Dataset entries
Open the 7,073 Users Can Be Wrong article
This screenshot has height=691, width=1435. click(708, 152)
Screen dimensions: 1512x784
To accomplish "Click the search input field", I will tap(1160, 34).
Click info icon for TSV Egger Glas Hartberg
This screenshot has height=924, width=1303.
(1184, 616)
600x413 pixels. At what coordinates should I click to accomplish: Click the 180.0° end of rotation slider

# Exercise prompt:
Transcribe each entry. Leave nothing out.

# Solution for this problem:
Open the 7,073 Users Can Be Wrong article
This screenshot has height=691, width=1435. click(708, 152)
Screen dimensions: 1512x784
To accomplish "Click the search input field", I will tap(1160, 34).
Click info icon for TSV Egger Glas Hartberg
This screenshot has height=924, width=1303.
(1184, 616)
600x413 pixels. At what coordinates should I click to accomplish: Click the 180.0° end of rotation slider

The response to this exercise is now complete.